I briefly mentioned that, at the end of last year, I moved my website to Amazon's Elastic Compute Cloud (EC2). I picked Ubuntu as my OS, initially using an official Ubuntu 15.10 (Wily Werewolf) AMI, and recently upgrading to 16.04 LTS (Xenial Xerus).

Unfortunately, I soon ran into a problem – my wiki suddenly became really slow. Running a few commands on the server revealed that kswapd0 was stuck at 100% CPU. Not sure what was going on, I rebooted the server (which also took a while). When it came back up, everything was fine.

‘Fine’, I thought. Until the same symptoms arose again a few weeks later. At this point I thought I was doing something wrong. Something fairly basic. But, a few web searches led me to a thread on the Amazon Web Services (AWS) forums, and then the following bug report on the Ubuntu bug tracker:

https://bugs.launchpad.net/ubuntu/+source/linux/+bug/1518457

The reporter of the bug had a very similar environment to me: Ubuntu 15.10 on an EC2 t2.micro instance. In fact, most of the other comments in the bug report are from people on EC2 (though there are some that aren't).

At that time, someone was bisecting the kernel, so all seemed in hand. Fast-forward another five months and there appears to be no resolution in sight.
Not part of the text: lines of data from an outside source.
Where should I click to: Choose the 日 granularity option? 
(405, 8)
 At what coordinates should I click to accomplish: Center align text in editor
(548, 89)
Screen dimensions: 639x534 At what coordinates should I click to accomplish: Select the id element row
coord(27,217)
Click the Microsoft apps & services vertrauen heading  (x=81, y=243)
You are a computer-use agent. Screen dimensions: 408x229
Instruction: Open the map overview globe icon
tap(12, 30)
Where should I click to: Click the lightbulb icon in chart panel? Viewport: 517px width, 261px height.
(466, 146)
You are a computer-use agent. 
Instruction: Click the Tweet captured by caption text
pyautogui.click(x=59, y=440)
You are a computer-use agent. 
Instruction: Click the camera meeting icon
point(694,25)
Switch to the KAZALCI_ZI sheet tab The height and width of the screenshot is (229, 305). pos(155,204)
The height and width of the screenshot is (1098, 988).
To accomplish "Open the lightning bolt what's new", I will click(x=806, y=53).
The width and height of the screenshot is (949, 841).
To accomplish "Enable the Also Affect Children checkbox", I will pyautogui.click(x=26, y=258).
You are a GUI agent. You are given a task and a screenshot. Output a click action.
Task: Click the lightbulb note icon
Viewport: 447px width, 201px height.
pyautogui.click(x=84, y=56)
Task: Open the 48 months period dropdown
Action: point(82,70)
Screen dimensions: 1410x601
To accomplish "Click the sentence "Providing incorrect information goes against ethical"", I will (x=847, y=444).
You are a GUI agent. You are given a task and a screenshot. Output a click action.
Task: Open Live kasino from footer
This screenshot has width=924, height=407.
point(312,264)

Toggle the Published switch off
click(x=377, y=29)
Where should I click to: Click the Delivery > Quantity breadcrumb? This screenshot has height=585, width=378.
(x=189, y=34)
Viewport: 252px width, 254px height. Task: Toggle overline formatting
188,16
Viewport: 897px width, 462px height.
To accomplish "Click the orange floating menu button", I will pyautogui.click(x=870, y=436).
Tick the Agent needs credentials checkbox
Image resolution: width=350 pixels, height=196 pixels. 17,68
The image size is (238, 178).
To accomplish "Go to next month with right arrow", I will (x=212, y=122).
Hard to believe that to be the case for what can't be described as a minor bug. (It was at least tracked down to have been revealed by a configuration change that enabled memory hot adds for Xen virtual machines, but that’s not the underlying cause, though does provide the workaround of disabling hot adds.)

I actually haven't seen this so far since upgrading to Ubuntu 16.04, but that may well be related to the lower memory usage of the PHP 7.0 used for my wiki (compared to PHP 5) and the fact there is nothing too demanding going on on the server. There are reports coming in of it happening on 16.04, so I fully expect to hit it again at some point (unless it gets fixed first!)

Update – 25 May 2016

I obviously spoke too soon. Just got hit by it on Ubuntu 16.04 while upgrading this very blog. Perhaps it's time to apply the configuration workaround.